472 g Bread Flour (I use King Arthur)
1 g Instant Yeast
8.3 g Salt (8 g is fine if you dont have a scale that measures less than 1g)
370 g Water (Filtered or Spring. 24 degrees C)
Simply to combine everything, let it ferment 18 hours, turn out onto a bench & fold a few times. Rest. Shape. Proof two hours - when you start proofing turn your oven on to 450 & put a dutch oven in it. Once the bread is ready to bake, put the dough into the hot dutch oven, cover and bake 30 mins. Remove cover and bake until done, 15 - 30 additional minutes.
With that down, what is the next step I can take to improve the bread?
Use a poolish.
There are...different interpretations of what a poolish is but in the interest of brevity and ease (remember I want a bread that is a breeze to make often) I would recommend using one that I learned from this man. What you do is start with your water in the container that you plan on fermenting your dough. Sprinkle your yeast on the surface of your water, and then add your flour. No need to mix, just let it sit as is. Put your salt in a small well on top of the flour. Let this sit at room temperature a minimum of 15 minutes - and then proceed as normal (mix everything together, ferment, and so on)
How much does this improve the flavor? Marginally, if at all. So what else is there?
This is what I was doing for a while, with consistently good results. You start as normal, mixing everything together and letting it ferment 18 hours. Immediately after folding your dough, that is after turning it out onto your bench, cut away a fist size piece and put it into a container. Keep this in your fridge until you are ready to make another batch. The next time you make the bread, add the (couple day) old dough to it. After the bulk fermentation, cut out another piece and save it for the following time you make bread. Keep doing this every time you make bread. I felt that this helped the flavor of the bread quite a bit.

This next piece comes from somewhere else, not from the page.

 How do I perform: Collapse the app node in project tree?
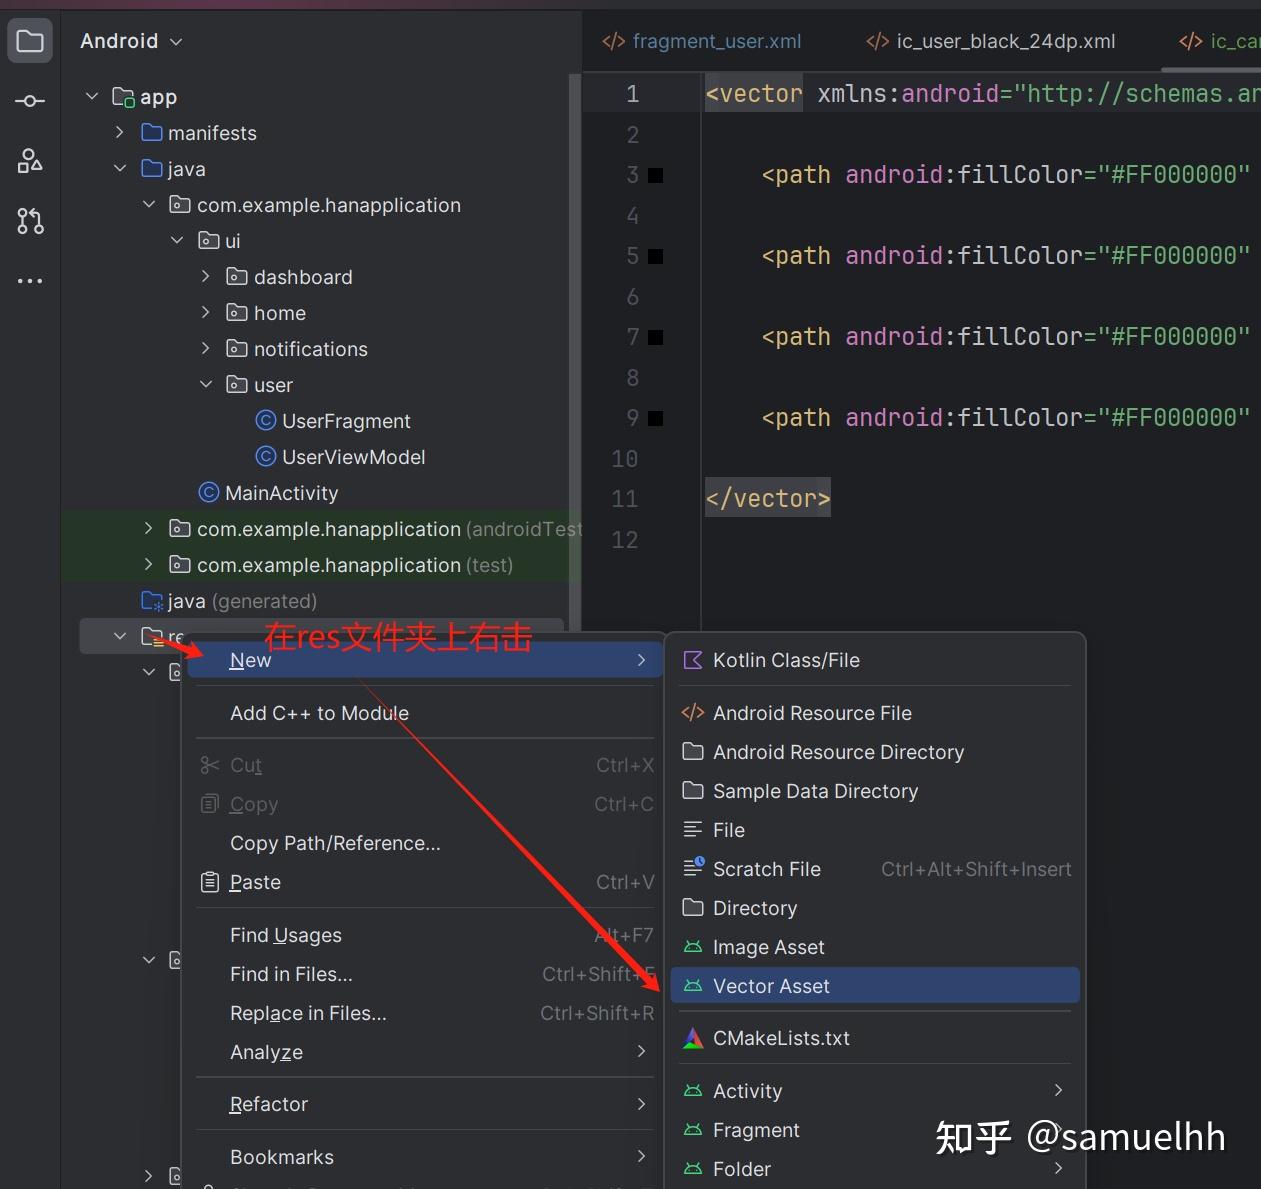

And now the pain au levain, or pane levan, or whatever you want to call it. This is naturally risen bread. Made without the use of commercial yeasts. If you are looking to make this bead I can only imagine that you have a starter that you maintain. I keep mine refreshed at a 1:1:1 ratio. So if you want the bread you see in my picture...you should too. But its not that important. If you have a liquid starter or a firm starter...it will all work so long as it is alive and active.
Here is the recipe that I use - as you can see it is a modified version of the regular recipe.
475 g Flour
370 g H2O (24 C, filtered or spring)
8.3 g Salt
190 g Levain
Measure the water, add the levain and mix until it is pretty much dissolved. Then add the other ingredients and mix until they form a dough.
Put the dough in a large container & ferment for 18 hours. As you can see below, my dough had expanded to about 2.5 Q.
After fermenting 18 hours, turn your dough out onto a floured bench. Fold it a few times until it feels manageable. Let it rest, covered, for 15 minutes. Shape however your heart desires and proof for two hours - on a floured couche or silpat if your using the dutch oven. I use a banneton/bratform. It all depends on what shape youre going for. In the end you should bake it at 450 for close to an hour. Its a big loaf (if your not using the dutch oven you could divide it into two loaves).
This is what you get. Beautiful crust & crumb. Lovely sourdough flavor. Just a great loaf of bread. And easy enough to make every day.